Immunologiste : « Nous aurons des milliers de morts du Covid d’ici un mois »
« J’en suis désolé, mais je n’ai pas la moindre bonne nouvelle à vous annoncer ». C’est par ces mots que le Premier ministre Andrej Babiš s’est adressé aux Tchèques, dimanche, sur les réseaux sociaux. « Nous sommes confrontés à une flambée de la pandémie et les chiffres sont catastrophiques », a-t-il constaté, préparant ses concitoyens au prochain renforcement des mesures de restriction, déjà perçues comme drastiques par beaucoup.
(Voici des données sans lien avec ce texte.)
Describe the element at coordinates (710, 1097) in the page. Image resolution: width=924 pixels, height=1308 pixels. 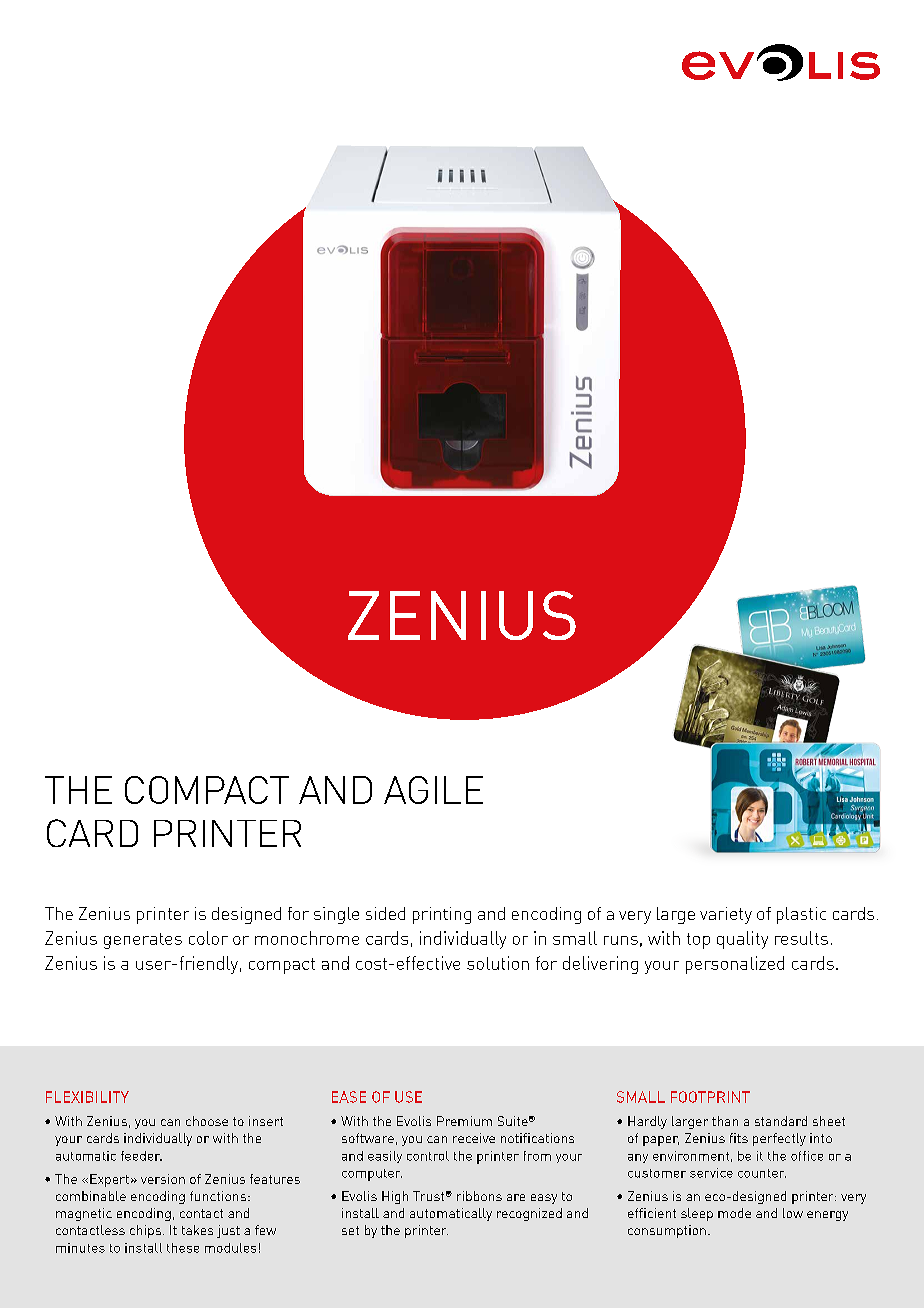
I see `FOOTPRINT` at that location.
« Alors que les Pragois avaient symboliquement fêté la fin de l’épidémie en organisant un repas géant sur le célèbre pont Charles, le 1er juillet, l’heure n’est plus à la fête », a écrit le 14 octobre dernier le quotidien français Le Monde. La République tchèque en était alors à quelque 8 000 nouveaux cas de coronavirus quotidiens.
Deux semaines plus tard, la situation ne s’est en rien améliorée : avec la Belgique, la République tchèque est le pays européen le plus touché par la pandémie. En fin de semaine dernière, le nombre de nouveaux cas détectés en l’espace d’une journée a pour la première fois dépassé la barre des 15 000. Plus inquiétante encore est la montée en flèche du nombre d’hospitalisations (plus de 5 300 samedi), de patients admis en soins intensifs et de décès : une centaine par jour la semaine dernière. Au total, plus de 2 200 personnes qui étaient porteuses du virus sont mortes depuis le 1er mars dernier.
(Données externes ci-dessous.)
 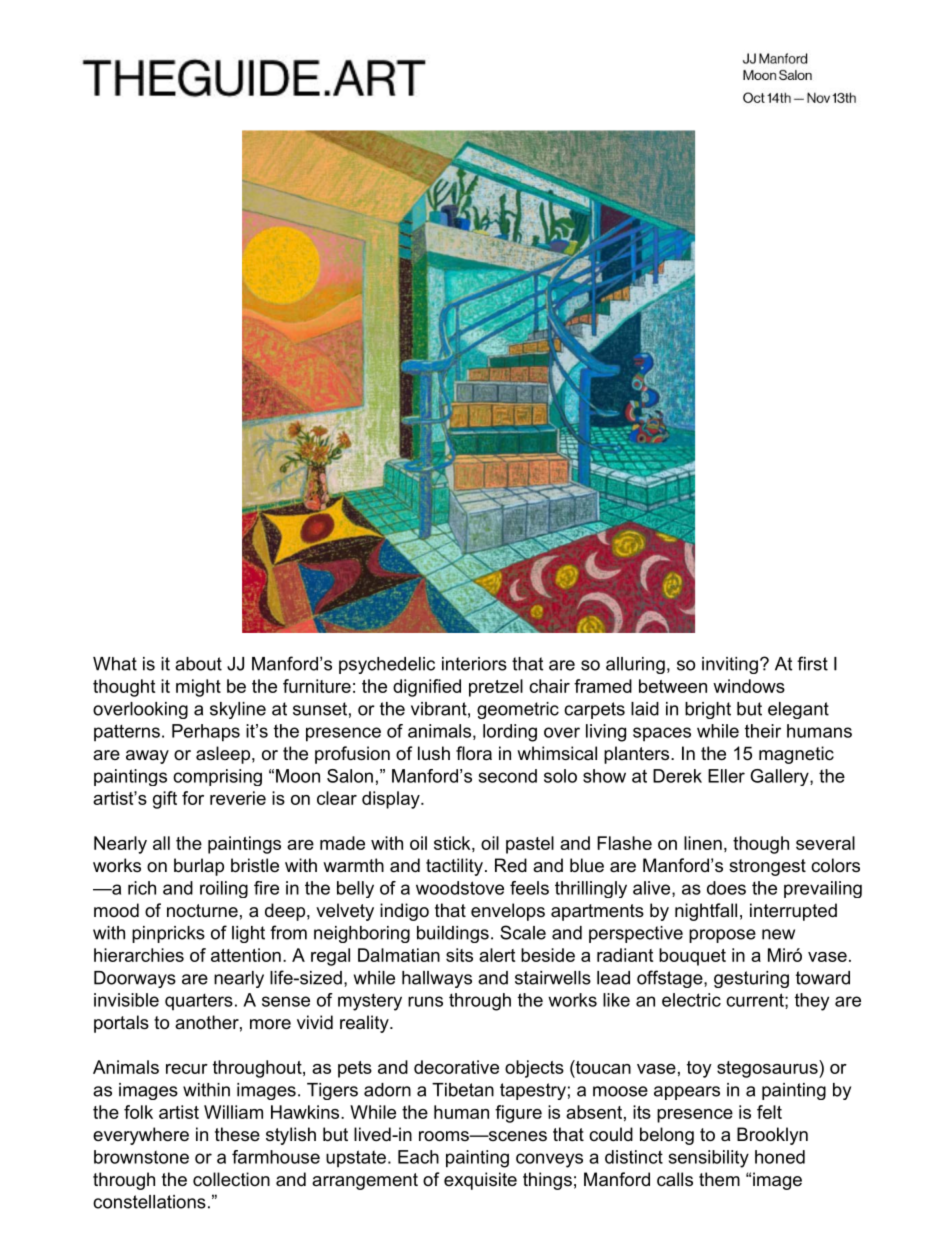 I want to click on buildings, so click(x=453, y=934).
Les perspectives pour les prochaines semaines ne sont guère plus réjouissantes, comme l’a expliqué, pour la Télévision tchèque, Václav Hořejší, immunologiste et généticien réputé :
« D’après mes estimations, nous compterons des milliers de morts supplémentaires d’ici un mois. Et si, à la fin de l’année, le nombre des décès ne dépasse pas les 10 000, ce sera un énorme succès. Je pense que nous aurons bien d’autres préoccupations le 17 novembre que de célébrer l’anniversaire de la révolution de Velours, car l’épidémie va culminer à ce moment-là et la capacité d’accueil des hôpitaux sera devenue insuffisante. Tous ceux qui ont manifesté à Prague contre le port du masque et toutes les personnalités, dont certains médecins, qui ont écrit des pétitions pour l’abolition des restrictions, seront alors, malheureusement, confrontés à la réalité. »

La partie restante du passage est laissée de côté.